The challenge that I'm still running into is that because I haven't mapped the Nothing input to my child solids, the dependency structure is only enforced for the do_nothing solids, but isn't enforced for the child solids that actually do stuff (i.e. my dbt model in transform starts executing before load has finished copying data). It sounds like I could go back and map Nothing into my custom util child solids to enforce the dependency structure, however, in the case of my dbt models I'm not sure what to do because when using the create_dbt_run_solid from dagster-dbt I can't change the solid definition in order to map the Nothing input.

I'm still learning Dagster so please let me know if my understanding of things is incorrect/incomplete -- there may be simple solutions that I've missed, and I may be abusing the system a bit. If that is the case please let me know how you guys would suggest to resolve these issues.

In general though, as a user, I would ideally like a way to establish my dependency structure between my composite solids, and be guaranteed that the structure will be enforced across the child solids without having to do this extra layer of Nothing mapping to child solids.
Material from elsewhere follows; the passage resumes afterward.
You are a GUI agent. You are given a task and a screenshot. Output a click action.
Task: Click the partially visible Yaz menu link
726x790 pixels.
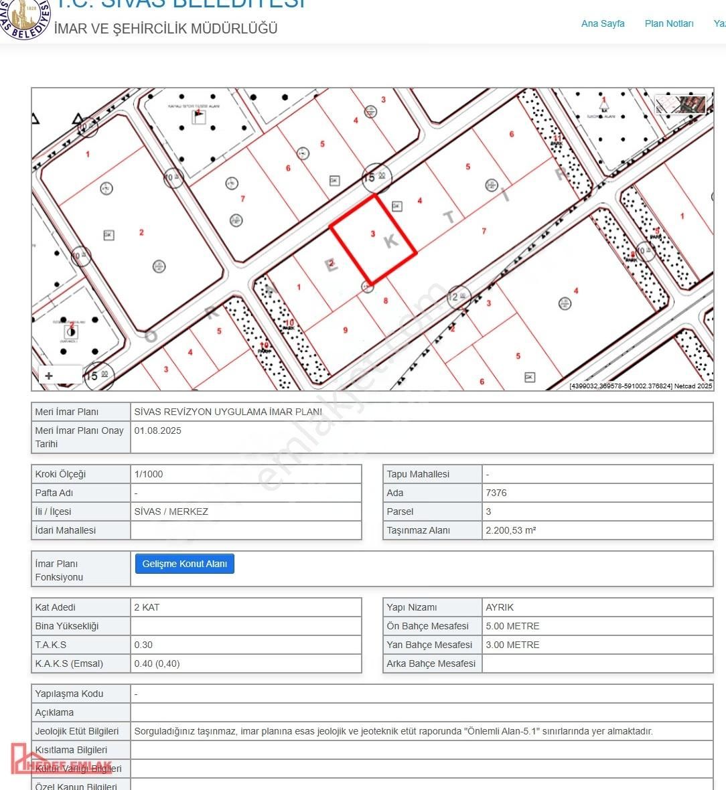[719, 23]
Additionally, my do_nothing solid feels hacky and long term I'd love a way to do away with that.

I can't speak to the implementation challenges in your system, but as a user I think something more semantic than passing Nothing for establishing dependency structures would definitely be welcome. In my specific use case, it seems like the notion of my "extract" stage being "done" or my "load" stage being "done" really corresponds to "some asset exists in S3" or "some table has been populated in Redshift" etc and these are the real notions that should be used to establish dependencies/preconditions. Just thinking out loud now. Hope my example is helpful in brainstorming solutions and please let me know if there is anything I can do to help. Have really enjoyed using Dagster thus far!
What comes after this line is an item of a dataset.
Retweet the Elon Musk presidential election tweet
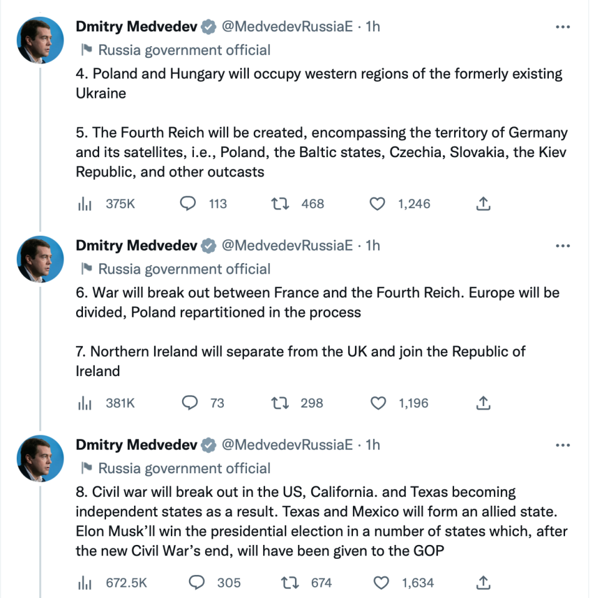This screenshot has width=595, height=598. (x=289, y=583)
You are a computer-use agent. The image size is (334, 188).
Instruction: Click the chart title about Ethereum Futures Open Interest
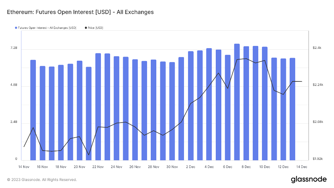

sephib commented 4 years ago

In general though, as a user, I would ideally like a way to establish my dependency structure between my composite solids, and be guaranteed that the structure will be enforced across the child solids without having to do this extra layer of Nothing mapping to child solids.
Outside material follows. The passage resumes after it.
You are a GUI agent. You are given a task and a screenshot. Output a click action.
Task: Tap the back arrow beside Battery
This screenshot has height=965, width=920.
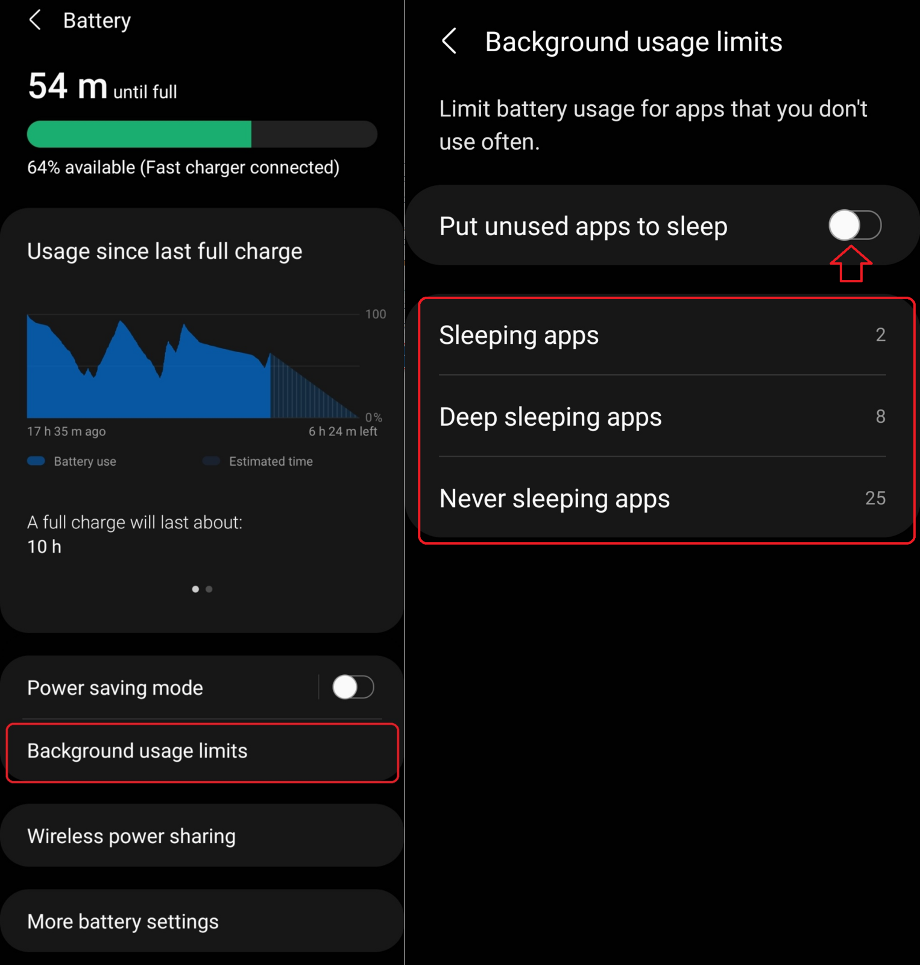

I think this is the key issue

MeganBeckett commented 1 year ago

Hi thee, is there a solution to this?

I have this exact issue where I want to order dependencies between ops but ins={"start": In(Nothing)} doesn't suffice as described here: https://docs.dagster.io/concepts/ops-jobs-graphs/graphs#defining-nothing-dependencies

The reason is that one op has to happen after another op but also relies on the input of a separate op.

To try explain, here is some sudo code:

@op
def pull_rawdata_1():
    pulls data from API end point 1

@op
def process_rawdata_1(df):
    inserts rawdata_1 df into DB

@op
def pull_rawdata_2():
    pulls data from API end point 2

@op(ins={"start": In(Nothing)})
def process_rawdata_2(df):
    processes and inserts rawdata_2 df into DB which requies creating foreign key relations to rawdata_1 hence this needs to be  in the DB first

@graph
def process_data():
    # Do I need this line or can I just include it in the start argument below?
    process_rawdata_1(df=pull_rawdata_1())

   # If I try this, using the start argument in addition to a data dependency on a different op, it doesn't work
    process_rawdata_2(df=pull_rawdata_2(), start=process_rawdata_1(df=pull_rawdata_1()))

The error I get from the above is Invalid dependencies: solid "process_rawdata_2" does not have input "start". Available inputs: ['df']

How can I do this? ie. i want to define the order dependency explicitly where there are data dependencies and also not?

I have also tried using tags, for example:

@op(
    required_resource_keys={"database"},
    tags = {
        "dagster/priority": 5
    })

And giving the ops different dagster/priority tag numbers from negative to positive to try create a relative ordering, but this doesn't work.

sryza commented 1 year ago

@MeganBeckett - I would expect that to work, so if it doesn't, it's a bug.

This just ran successfully for me:

from dagster import op, graph, In, Nothing

@op
def pull_rawdata_1():
    ...

@op
def process_rawdata_1(df):
    ...

@op
def pull_rawdata_2():
    ...

@op(ins={"start": In(Nothing)})
def process_rawdata_2(df):
    ...

@graph
def process_data():
    # If I try this, using the start argument in addition to a data dependency on a different op, it doesn't work
    process_rawdata_2(df=pull_rawdata_2(), start=process_rawdata_1(df=pull_rawdata_1()))

process_data.execute_in_process()

Does it error for you?

MeganBeckett commented 1 year ago

Thanks for the reply @sryza, it does work - I must have another issue in my code as the error I get is Invalid dependencies: solid "process_rawdata_2" does not have input "start". Available inputs: ['df']